E così è deciso. Natalina ha trovato una famiglia. Una mamma che la crescerà e la manderà a scuola e un papà che le vuole già bene. Tra poco la Rachele si sposerà e andrà a stare in un’altra casa, ma papà Giuseppe tiene tra le braccia la sua nuova preferita… e guai a toccaaghela!, mi dice oggi il signor Sergio, discendente dei Biassoni.
La mia bisnonna è stata amata e cresciuta come una vera figlia. Ha studiato e guadagnato il “premio di istruzione e buon allevamento” indetto dal brefotrofio; ha lavorato come tessitrice in un noto setificio; si è sposata ed ha partorito sette figli.
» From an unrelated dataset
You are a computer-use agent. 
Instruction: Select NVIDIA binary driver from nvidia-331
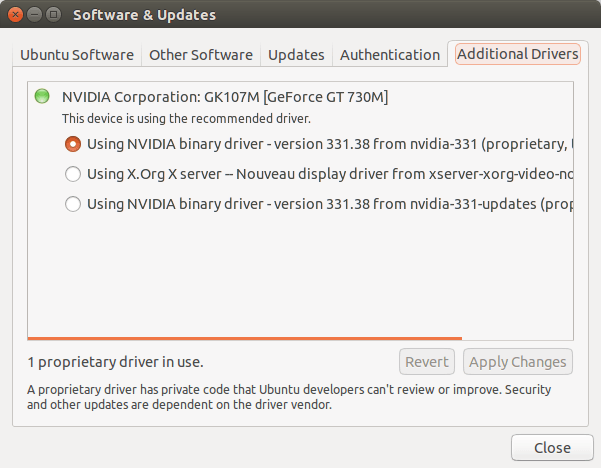pos(73,143)
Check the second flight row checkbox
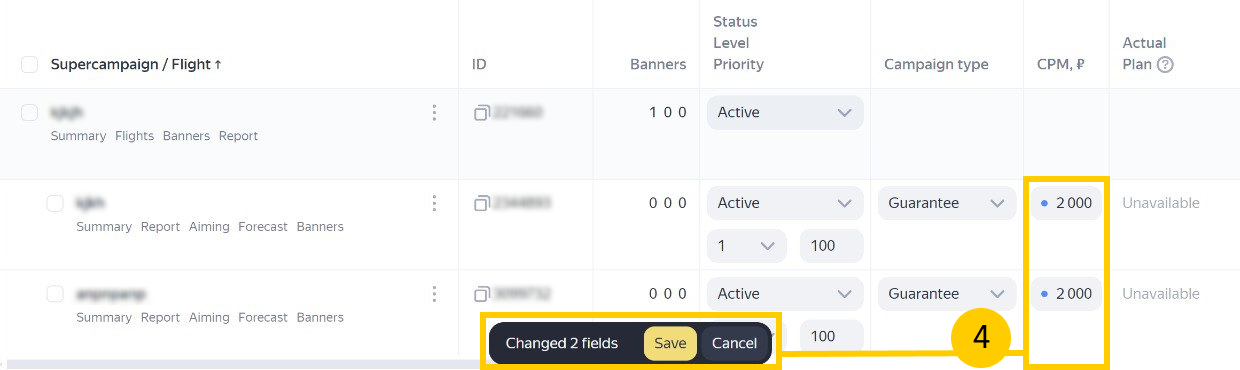Viewport: 1240px width, 370px height. point(55,203)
Ha sofferto, come tutti nella vita. Ha perso due gemellini appena nati ed è stata anni in attesa di mio nonno, catturato dopo l’8 settembre 1943. Ha trepidato ogni volta che il marito e il figlio maggiore non rientravano dall’osteria. Era buona. Questa è la prima cosa che di lei mi hanno detto tutte le persone che l’hanno conosciuta.
La mia bisnonna nel 1942 (album di famiglia).
Milano, 20 novembre 1884. Una donna esce dal portone della Pia Casa in Santa Caterina alla Ruota. Ha la stessa aria furtiva del giorno che è entrata. Si muove piano, con circospezione; un’occhiata intorno e rapida si avvia lungo la strada costeggiata dal Naviglio. All’improvviso qualcosa la ferma e si gira indietro, a guardare per l’ultima volta quel luogo. Poi, però, riprende il suo cammino, volta l’angolo dietro l’edificio e scompare per sempre. Non può sapere che tornerà.
Tornerà tante volte nei pensieri di Natalina, che non potrà evitare di domandarsi – ogni tanto – chi fosse quella donna che la portò in grembo così a lungo per abbandonarla tanto in fretta. E tornerà ancora, molto tempo dopo, nei miei pensieri: questa trisavola senza nome, operaia o sarta o domestica che fosse. Avrei voluto riuscire a darle un’identità, a scoprire di più di quei pochi dati recuperati dal fascicolo della mia bisnonna, custodito ancora oggi dall’Archivio Storico del vecchio brefotrofio di Milano. Invece so solo che era povera e milanese; di sicuro una lavoratrice, come molte donne che si trovarono nella medesima, triste situazione. Ma la sua memoria non è andata persa. Si è mischiata con le storie di tante altre come lei che hanno avuto, forse, una vita sfortunata, ma hanno lasciato qualcosa nel mondo: un bambino, un’altra vita tutta da scrivere.